Royce, a 14-year Manhasset resident, is a parent of two elementary students and possesses a background in education, beginning as a school psychologist in the Syosset district and later serving as director of guidance at St. Dominic High School in Oyster Bay. She campaigned on giving a louder voice to parents of younger children in the district.
Efforts to reach Pullano, Royce and Prinzo for comment were unavailing, and Bua declined to comment on the results.
Voters also passed a $100,659,820 budget for the 2021-22 school year, a 1.17 percent increase from last year’s $99,497,241 budget. Of 2,595 votes cast, 68.8 percent, or 1,786 voters, moved to accept the budget, while or 31.2 percent, or 809 voters, voted no.

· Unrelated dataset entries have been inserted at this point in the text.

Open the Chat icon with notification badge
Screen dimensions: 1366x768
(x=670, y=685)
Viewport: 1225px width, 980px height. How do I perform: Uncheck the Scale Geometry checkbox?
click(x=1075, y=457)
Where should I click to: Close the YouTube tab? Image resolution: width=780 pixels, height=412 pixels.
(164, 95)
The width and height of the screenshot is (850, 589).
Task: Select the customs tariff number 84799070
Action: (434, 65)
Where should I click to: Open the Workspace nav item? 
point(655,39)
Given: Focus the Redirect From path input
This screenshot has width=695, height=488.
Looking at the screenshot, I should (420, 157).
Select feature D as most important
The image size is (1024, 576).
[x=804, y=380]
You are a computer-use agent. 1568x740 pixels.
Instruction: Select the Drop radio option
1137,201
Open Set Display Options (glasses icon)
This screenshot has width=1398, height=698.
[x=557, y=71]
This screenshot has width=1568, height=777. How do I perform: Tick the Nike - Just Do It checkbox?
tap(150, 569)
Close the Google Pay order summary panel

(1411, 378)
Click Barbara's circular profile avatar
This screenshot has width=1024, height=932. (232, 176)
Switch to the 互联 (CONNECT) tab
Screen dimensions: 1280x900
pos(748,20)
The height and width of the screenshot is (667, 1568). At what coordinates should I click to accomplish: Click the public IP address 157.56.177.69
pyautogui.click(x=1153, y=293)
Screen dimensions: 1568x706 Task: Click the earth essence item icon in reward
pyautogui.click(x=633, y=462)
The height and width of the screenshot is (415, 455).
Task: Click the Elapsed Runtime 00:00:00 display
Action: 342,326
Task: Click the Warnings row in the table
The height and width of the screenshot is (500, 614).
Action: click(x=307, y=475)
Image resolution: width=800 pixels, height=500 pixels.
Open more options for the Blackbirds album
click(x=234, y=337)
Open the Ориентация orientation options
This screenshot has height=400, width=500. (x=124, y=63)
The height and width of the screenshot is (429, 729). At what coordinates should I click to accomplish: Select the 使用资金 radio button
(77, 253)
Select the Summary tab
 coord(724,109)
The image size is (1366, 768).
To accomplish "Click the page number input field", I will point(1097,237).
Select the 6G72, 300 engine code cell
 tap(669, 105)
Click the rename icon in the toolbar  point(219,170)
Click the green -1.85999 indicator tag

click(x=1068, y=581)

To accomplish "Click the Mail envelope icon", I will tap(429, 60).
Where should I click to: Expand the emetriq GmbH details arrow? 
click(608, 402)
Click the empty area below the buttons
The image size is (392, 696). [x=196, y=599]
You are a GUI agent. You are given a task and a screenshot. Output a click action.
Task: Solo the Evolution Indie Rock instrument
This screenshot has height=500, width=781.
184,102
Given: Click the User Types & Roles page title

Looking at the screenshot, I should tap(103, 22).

The results come at the end of a contentious campaign, according to Bua. In an interview Friday, he said that though he has claimed his campaign aims to steer clear of negative messaging, the final days of the campaign seem to have had residents combative online.
“Growing up I always wanted to be a star,” Bua said. “I didn’t want to be the star of a Facebook group but that seems to be happening.”
In speculating on the start of contentious online content, Bua suspected three sources.
“Some of it I think it’s just coming from people who are bored,” Bua said. “Some of it is coming from people who are threatened by my message … and I think some of it’s coming from the fact that I’m different.”
Bua, a teacher in the Great Neck school district, claims he’s heard individuals speak about his inability to “represent Manhasset values,” as well as “his flamboyance,” but reiterated his reasons for running his campaign.
“I’m running for something,” Bua said. “I’m not running against something.”
The candidate has also touted his ability to find mutuality with constituents, and said he can “meet people where they are, find some common ground, get that common denominator and build from there, earn respect, move past perceptions and listen.”
Bua said his efforts are in hopes to propel the district forward, saying “We’re an A school. We need to be an A+ school.”
Achieving an A+ grade is something the candidate described as requiring ‘incremental’ change. But after making comments on sixth grade education in Manhasset at a board of education call, Bua said he received a strong response.
“I got eviscerated by two of the members privately after that,” Bua said. “I went back two days ago for the first time and looked at my words, which couldn’t have been more measured and respectful.”
Three challengers were elected to the Port Washington Board of Education, defeating a slate of three incumbents.
Nanette Melkonian, Adam Block, and Adam Smith were elected to the board, defeating board President Nora Johnson, Vice President Elizabeth Weisburd, and Trustee Larry Greenstein.
Melkonian, who entered the race as an independent candidate, received 1,903 votes, Smith received 1,524 votes, and Block received 1,447. Greenstein received 1,362 votes, Johnson received 1,307 and Weisburd received 1,261. Justin Renna, who ran on the same slate as Smith and Block, received 953 votes.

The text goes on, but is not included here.